I was doing really well until this problem. I can’t wrap my head around the recursion here:
def max([ head | tail ]), do: Kernel.max(head, max(tail))
To me the HEAD in Kernal.max(HEAD ... would always just get overwritten by the head of the tail on each recursion call. I know this is not correct. Can someone walk me through how this is working step by step?
While not technically correct, my mental model for recursion is that every recursive call is spawning an new call to that function while the current call awaits the results.
In this case every call to Kernel.max(head, max(tail)) awaits the result from it’s max(tail).
That max(tail) call is a Kernel.max(head, max(tail)) of it’s own and awaits the result from it’s max(tail) call.
This happens all the way down until max(tail) doesn’t call Kernel.max(head, max(tail)) any more and all these max(tails) calls start returning their results to their respective callers.

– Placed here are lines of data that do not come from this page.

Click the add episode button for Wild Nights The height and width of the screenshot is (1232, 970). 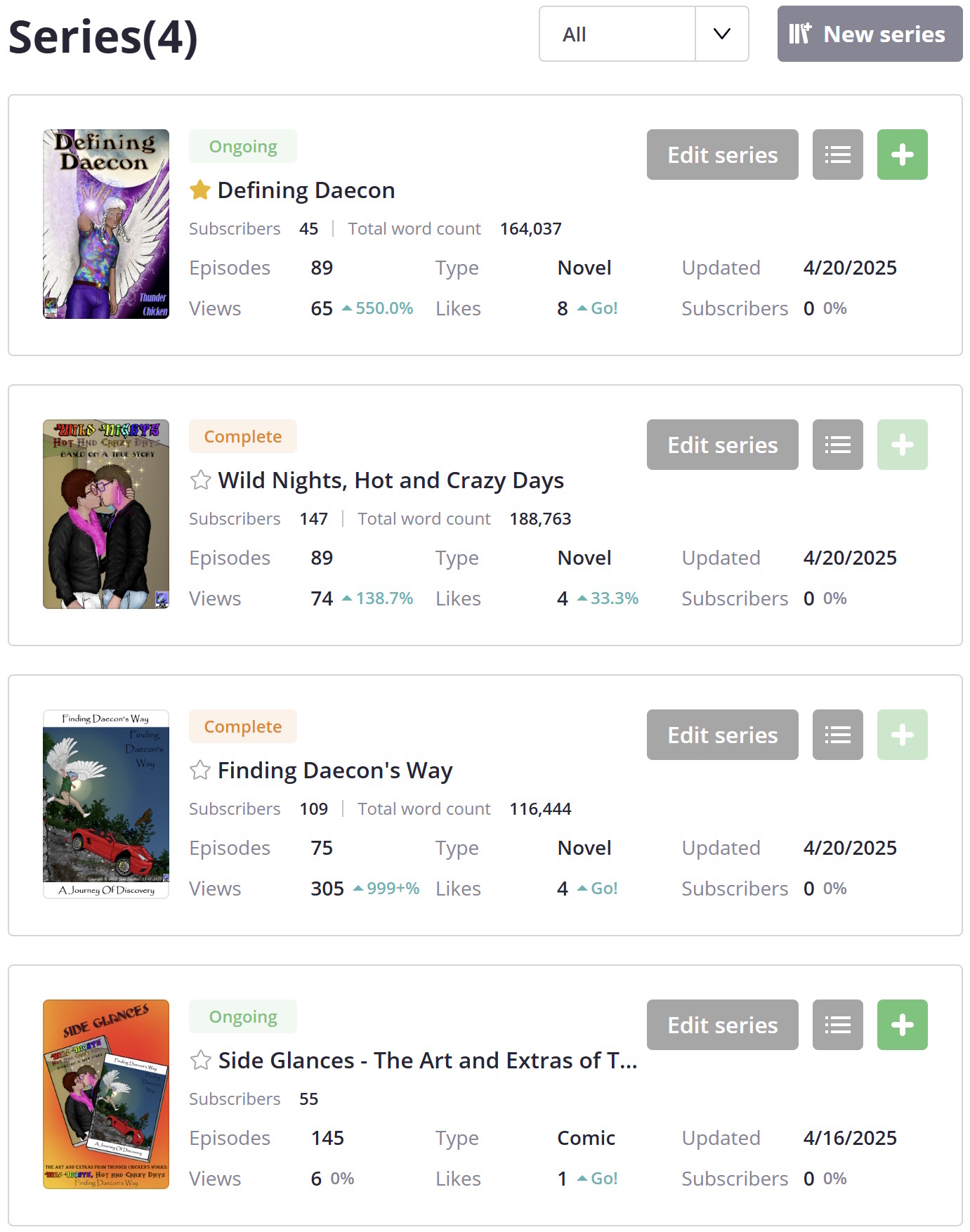(902, 445)
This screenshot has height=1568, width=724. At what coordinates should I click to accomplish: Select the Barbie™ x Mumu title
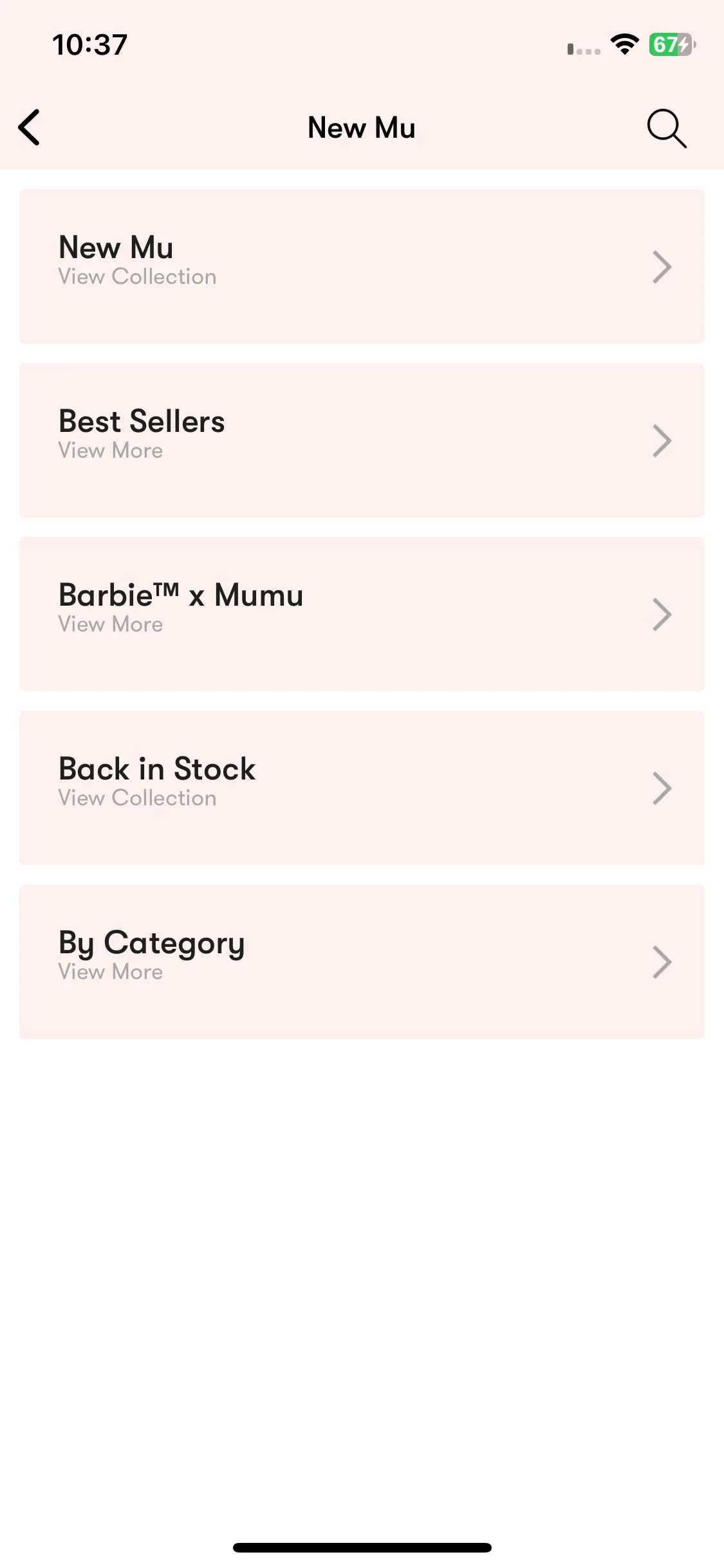tap(181, 595)
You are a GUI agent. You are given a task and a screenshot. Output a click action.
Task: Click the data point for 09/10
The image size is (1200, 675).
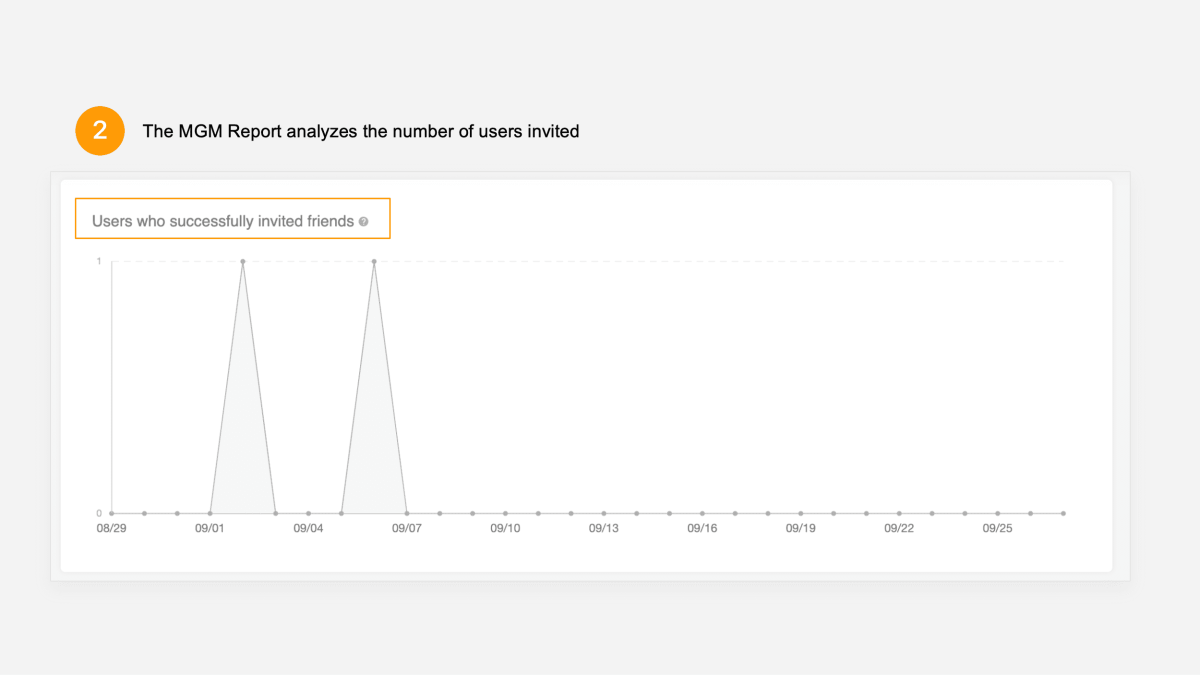point(505,513)
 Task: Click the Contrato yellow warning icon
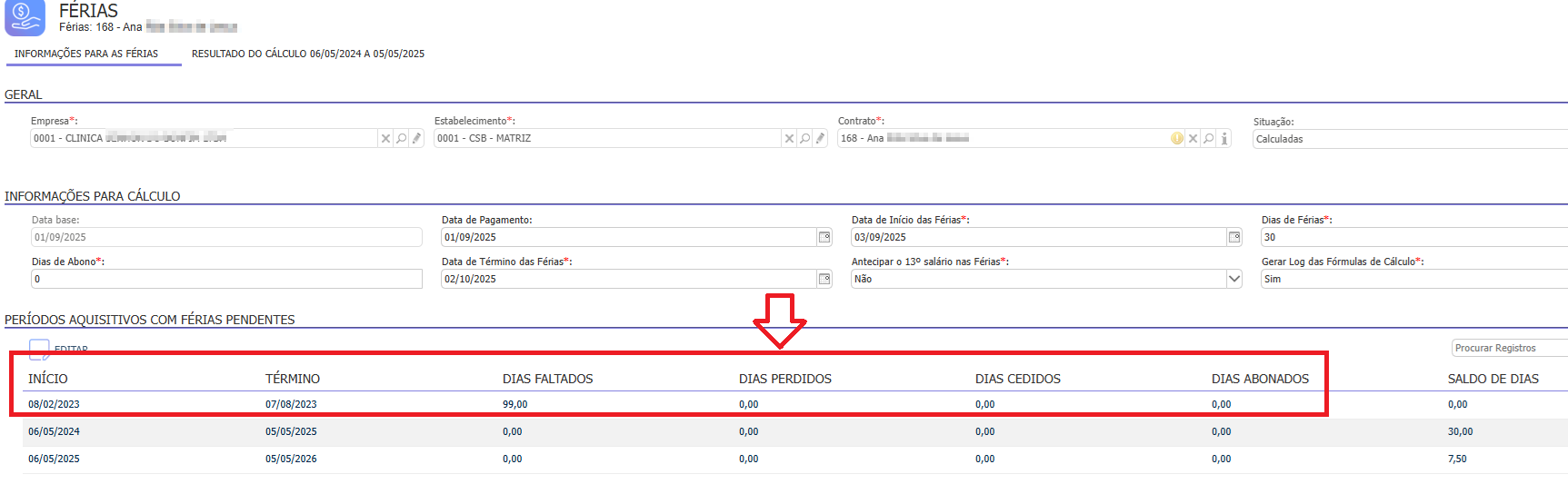(1177, 139)
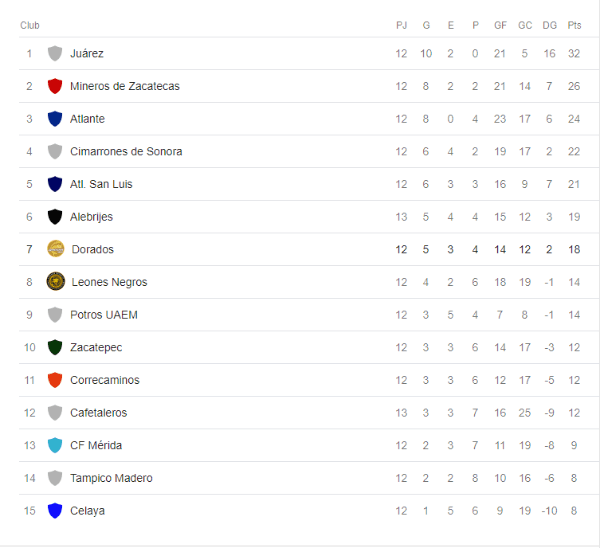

Your concern is that head would be shadowed on when your function call gets into the next level of recursion, is that it?
Maybe think of it mentally as if on each recursion call you added a different index to the variable. So first you’d have head and tail while in the next call you’d have head1 and tail1, head2 and tail2, etc… Given that it would be obvious that they don’t get overwritten, right? They’re different variables with different names.
Now, this is already the case without the different names! Take into account that each step of the recursion happens on a different context, AFAIK the variables don’t share the scope so there’s no possible overwriting.